(GIVEN PASSAGE begins)

Radiohead, victim's parents still fighting for justice after 2012 stage collapse
Published Friday, February 1, 2019 4:00PM EST
DONCASTER -- A 30-minute drive outside of Doncaster, England nestled in the rolling country side in a small hamlet of houses built more than 300 years ago is the home of Ken and Sue Johnson.
For the last 6 years, Sue hasn’t strayed far from the property. Most days she’s inside or in her small back garden. As for Ken, he is just as much the home body, spending hours in his oversized leatherback chairs reading.
The only photograph in the home is in a frame sitting on the front window sill. In it is the image of Ken and Sue’s only child, Scott.
The only other evidence that Scott lived there is crammed in a small upstairs bedroom – squeezed between stacks of black boxes is a full-size drum kit with sticks still sitting on the snare drum. They were Scott’s pride and joy.
His entire life, Scott Johnson was obsessed with music. A talented drummer and musician, he chased his dream and the music scene far beyond the small bars of Doncaster. Eventually, he landed the dream gig -- touring with one of the biggest rock bands in the world -- Radiohead.
Scott wouldn’t be in the spotlight, but he still played a vital role in the three-time, Grammy award- winning band’s crew -- he was the drum technician, in charge of setting up and tuning the drums for Radiohead’s drummer, Philip Selway.
“Scott, he was very well respected, very well liked,” said Selway.
The job brought Scott to every corner of the planet, touring with the group for months on end. Eventually, on June 16, 2012, they arrived in Toronto for the final concert of Radiohead’s North American tour.
As he had done dozens of times before, Scott was on stage in the lead up to sound check, diligently taking care of Selway’s drum kit, when disaster struck.
Without warning, the stage came crashing down, crushing and killing Scott, instantly.

(GIVEN PASSAGE ends)

◆ **TO-DO ITEM A**:
In the entries, rewrite the part that opens with the line containing "The width and height of the screenshot is (696, 472)." and closes with the line containing "coordinates (402, 101).", changing "Image resolution" to "Screenshot resolution" and leaving everything else untouched.

(EXTRACTED INFORMATION begins)

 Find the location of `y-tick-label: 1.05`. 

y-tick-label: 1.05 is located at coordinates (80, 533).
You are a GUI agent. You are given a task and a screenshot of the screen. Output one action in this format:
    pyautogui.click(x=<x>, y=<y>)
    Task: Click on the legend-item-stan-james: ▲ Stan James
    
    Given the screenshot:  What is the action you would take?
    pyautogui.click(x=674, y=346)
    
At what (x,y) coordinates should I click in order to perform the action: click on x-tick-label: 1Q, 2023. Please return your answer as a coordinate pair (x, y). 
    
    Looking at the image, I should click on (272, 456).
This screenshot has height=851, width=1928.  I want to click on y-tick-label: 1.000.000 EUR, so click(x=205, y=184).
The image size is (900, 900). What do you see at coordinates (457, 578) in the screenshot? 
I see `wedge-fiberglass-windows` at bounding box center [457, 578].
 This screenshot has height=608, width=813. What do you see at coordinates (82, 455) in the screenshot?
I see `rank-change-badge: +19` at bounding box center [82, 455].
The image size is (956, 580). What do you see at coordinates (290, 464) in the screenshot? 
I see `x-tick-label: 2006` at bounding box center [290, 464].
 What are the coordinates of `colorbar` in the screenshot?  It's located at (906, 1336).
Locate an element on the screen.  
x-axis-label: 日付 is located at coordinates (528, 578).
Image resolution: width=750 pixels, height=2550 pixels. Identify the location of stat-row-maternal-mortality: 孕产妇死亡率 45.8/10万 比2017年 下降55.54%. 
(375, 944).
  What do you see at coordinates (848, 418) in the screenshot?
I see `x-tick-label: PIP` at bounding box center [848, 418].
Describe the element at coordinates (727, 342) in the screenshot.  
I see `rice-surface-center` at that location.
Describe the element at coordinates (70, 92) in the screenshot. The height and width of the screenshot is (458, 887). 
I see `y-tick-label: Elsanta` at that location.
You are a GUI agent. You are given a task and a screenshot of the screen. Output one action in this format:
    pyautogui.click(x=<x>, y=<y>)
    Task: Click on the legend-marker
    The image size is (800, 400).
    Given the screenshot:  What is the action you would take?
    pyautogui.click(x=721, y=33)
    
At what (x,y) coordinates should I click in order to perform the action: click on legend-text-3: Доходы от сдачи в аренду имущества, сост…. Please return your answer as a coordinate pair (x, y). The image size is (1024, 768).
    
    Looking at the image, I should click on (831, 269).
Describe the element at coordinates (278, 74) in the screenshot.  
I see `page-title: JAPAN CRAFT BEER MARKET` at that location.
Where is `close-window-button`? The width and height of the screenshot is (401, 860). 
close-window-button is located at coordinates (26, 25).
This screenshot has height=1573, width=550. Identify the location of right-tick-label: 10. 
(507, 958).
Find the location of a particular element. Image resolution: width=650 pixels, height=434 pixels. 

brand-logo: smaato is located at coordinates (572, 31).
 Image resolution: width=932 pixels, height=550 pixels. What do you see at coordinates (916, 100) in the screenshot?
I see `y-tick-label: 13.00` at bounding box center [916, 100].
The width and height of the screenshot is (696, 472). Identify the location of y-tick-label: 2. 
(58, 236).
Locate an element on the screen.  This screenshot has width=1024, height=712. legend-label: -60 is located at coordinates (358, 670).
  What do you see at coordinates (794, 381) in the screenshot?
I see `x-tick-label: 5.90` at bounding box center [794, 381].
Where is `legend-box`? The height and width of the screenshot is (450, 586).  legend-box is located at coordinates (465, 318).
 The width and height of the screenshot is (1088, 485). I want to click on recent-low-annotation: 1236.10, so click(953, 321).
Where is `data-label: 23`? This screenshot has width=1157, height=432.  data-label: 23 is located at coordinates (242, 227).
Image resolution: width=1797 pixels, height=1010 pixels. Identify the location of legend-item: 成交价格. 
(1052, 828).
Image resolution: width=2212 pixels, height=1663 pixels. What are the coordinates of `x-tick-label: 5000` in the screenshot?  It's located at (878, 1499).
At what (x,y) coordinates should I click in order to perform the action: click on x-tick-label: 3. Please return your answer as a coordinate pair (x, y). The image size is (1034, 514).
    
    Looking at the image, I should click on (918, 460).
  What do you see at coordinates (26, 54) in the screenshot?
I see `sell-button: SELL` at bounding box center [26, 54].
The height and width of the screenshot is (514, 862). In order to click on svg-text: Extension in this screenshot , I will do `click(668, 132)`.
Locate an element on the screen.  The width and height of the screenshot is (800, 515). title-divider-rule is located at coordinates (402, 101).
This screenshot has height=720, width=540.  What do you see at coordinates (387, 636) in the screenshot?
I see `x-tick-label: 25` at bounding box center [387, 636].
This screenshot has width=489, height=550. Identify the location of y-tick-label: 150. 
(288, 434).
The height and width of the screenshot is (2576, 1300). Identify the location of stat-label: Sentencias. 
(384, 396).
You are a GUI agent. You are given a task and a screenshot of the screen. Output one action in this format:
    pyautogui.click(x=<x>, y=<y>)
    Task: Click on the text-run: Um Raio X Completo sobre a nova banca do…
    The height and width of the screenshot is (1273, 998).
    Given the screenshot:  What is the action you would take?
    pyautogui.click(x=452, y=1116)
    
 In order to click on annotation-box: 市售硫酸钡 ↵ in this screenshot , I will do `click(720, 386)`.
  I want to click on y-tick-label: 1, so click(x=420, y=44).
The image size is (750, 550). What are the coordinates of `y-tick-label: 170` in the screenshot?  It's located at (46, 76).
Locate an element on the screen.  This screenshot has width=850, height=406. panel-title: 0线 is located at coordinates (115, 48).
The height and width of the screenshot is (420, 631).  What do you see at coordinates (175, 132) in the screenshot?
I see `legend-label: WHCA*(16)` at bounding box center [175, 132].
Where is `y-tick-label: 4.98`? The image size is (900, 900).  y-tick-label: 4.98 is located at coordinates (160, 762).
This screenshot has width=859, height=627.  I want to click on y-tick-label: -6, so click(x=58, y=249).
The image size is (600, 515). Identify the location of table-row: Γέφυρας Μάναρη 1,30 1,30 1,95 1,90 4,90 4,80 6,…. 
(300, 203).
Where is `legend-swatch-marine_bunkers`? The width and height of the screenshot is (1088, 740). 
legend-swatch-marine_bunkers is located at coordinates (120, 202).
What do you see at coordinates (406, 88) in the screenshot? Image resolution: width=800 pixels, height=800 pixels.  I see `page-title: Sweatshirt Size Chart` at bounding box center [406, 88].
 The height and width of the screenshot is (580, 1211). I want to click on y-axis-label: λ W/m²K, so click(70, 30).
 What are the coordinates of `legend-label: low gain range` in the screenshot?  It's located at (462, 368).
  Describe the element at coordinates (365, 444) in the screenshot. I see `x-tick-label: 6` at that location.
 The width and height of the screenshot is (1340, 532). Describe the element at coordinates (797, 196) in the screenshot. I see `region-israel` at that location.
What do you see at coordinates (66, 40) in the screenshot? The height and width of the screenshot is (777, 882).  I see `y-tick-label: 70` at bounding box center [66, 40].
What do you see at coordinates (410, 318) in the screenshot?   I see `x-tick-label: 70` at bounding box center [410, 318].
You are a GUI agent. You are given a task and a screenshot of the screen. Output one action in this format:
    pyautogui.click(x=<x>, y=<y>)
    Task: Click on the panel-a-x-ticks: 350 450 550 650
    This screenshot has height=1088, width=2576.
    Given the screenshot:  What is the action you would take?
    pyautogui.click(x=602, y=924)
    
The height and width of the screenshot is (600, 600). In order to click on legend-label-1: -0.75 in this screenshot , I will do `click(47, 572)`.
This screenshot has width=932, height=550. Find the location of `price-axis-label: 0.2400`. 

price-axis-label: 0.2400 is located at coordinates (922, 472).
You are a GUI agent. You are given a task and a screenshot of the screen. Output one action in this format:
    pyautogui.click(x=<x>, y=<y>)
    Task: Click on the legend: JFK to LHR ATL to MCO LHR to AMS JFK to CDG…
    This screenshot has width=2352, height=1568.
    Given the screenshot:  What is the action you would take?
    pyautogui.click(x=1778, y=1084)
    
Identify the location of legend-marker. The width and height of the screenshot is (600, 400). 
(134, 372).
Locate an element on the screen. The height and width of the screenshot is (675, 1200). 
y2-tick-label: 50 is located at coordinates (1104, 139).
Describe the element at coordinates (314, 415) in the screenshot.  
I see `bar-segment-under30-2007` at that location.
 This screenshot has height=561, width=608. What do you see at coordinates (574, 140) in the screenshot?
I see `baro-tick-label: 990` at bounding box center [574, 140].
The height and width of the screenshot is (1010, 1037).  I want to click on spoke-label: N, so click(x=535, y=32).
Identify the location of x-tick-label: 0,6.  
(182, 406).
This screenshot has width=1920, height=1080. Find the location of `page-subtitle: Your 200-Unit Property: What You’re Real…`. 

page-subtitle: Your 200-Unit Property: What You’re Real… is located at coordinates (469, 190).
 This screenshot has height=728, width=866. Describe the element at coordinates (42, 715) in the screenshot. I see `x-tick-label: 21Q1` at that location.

(EXTRACTED INFORMATION ends)

◆ **TO-DO ITEM B**:
List every person named in the article about the 2012 stage collapse.

◆ **EXERCISE ANSWER A**:
The width and height of the screenshot is (696, 472). Identify the location of y-tick-label: 2. 
(58, 236).
Locate an element on the screen.  This screenshot has width=1024, height=712. legend-label: -60 is located at coordinates (358, 670).
  What do you see at coordinates (794, 381) in the screenshot?
I see `x-tick-label: 5.90` at bounding box center [794, 381].
Where is `legend-box`? The height and width of the screenshot is (450, 586).  legend-box is located at coordinates (465, 318).
 The width and height of the screenshot is (1088, 485). I want to click on recent-low-annotation: 1236.10, so click(953, 321).
Where is `data-label: 23`? This screenshot has width=1157, height=432.  data-label: 23 is located at coordinates (242, 227).
Screenshot resolution: width=1797 pixels, height=1010 pixels. Identify the location of legend-item: 成交价格. 
(1052, 828).
Screenshot resolution: width=2212 pixels, height=1663 pixels. What are the coordinates of `x-tick-label: 5000` in the screenshot?  It's located at (878, 1499).
At what (x,y) coordinates should I click in order to perform the action: click on x-tick-label: 3. Please return your answer as a coordinate pair (x, y). The image size is (1034, 514).
    
    Looking at the image, I should click on (918, 460).
  What do you see at coordinates (26, 54) in the screenshot?
I see `sell-button: SELL` at bounding box center [26, 54].
The height and width of the screenshot is (514, 862). In order to click on svg-text: Extension in this screenshot , I will do `click(668, 132)`.
Locate an element on the screen.  The width and height of the screenshot is (800, 515). title-divider-rule is located at coordinates (402, 101).

◆ **EXERCISE ANSWER B**:
Ken Johnson
Sue Johnson
Scott Johnson
Philip Selway